Tuesday, February 5, 2013
Learning to Live with a Learning Disabled Child.
I've mentioned before that it seems that my son has some learning disabilities. Well after much testing the school has finally recognized what my husband and I have feared for a few years and his kindergarten teacher noticed right away. My son has always been not quite right when it came to learning and communicating things. He only spoke one or two words by the age of 2 and it wasn't until he was 2 1/2-3 years old that he began to speak in 2-3 word sentances. Try as we might he couldn't learn his colors, abc's nor his numbers. He knew the color blue and at one point he could count to 10 but somewhere along the way lost it. He was nearly 4 before he was fully potty trained.
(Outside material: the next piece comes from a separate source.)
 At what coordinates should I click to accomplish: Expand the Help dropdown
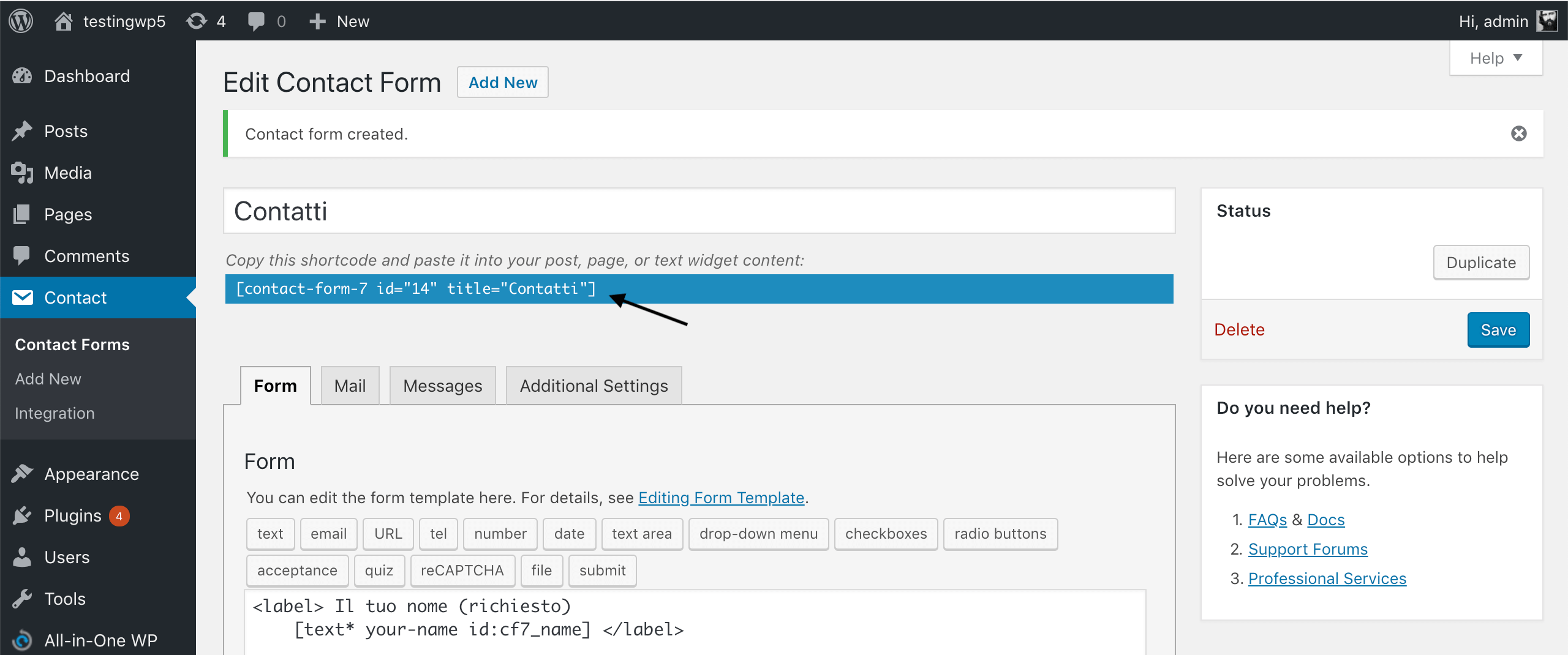coord(1496,58)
My son just made the kindergarten cutoff this year. I mean litterally by a few days. Had he been born when I was due he would have been comfortably past the cutoff date. Last year I contacted the school before we registered him and expressed my concern. The then principle (who has since retired) was nice and we spoke back and forth. I was told not to worry and to send him anyway but that I would not be penalized for keeping him home another year since it was so close to the cutoff date. He informed they had children there who came from families that only speak Spanish to those who have never even seen a book or held a crayon. At the time my fears were relieved.
It took the school nearly 2 semesters to complete evaluations and testings of my son. Even though my husband and I spoke up and voiced our concerns before day one of school and his teacher expressed her concerns after only 2 weeks of teaching him. After all of the tests it seems that my son has below average intelligence. So while he is not mentally retarded he most likely struggle for the rest of his life. He starts in his new special education class today. He has already visited the class a couple of times and from what I'm told it is like night and day. He was beaming and excited the whole time he was there. He will also get speech therapy twice a week and see occupational therapist twice a week.
So while I'm happy that my son is where he needs to be to blossom and thrive I've got some mixed feelings. I remember the special ed kids being bullied and made fun of when I was in school. I also feel guilt like what did I do wrong? Was it when I was pregnant? What could I have done differently? Will he always be different from the other kids and will he be able to handle it if he is? Will he be able to function well enough on his own when he is older? Will he have a job and get married?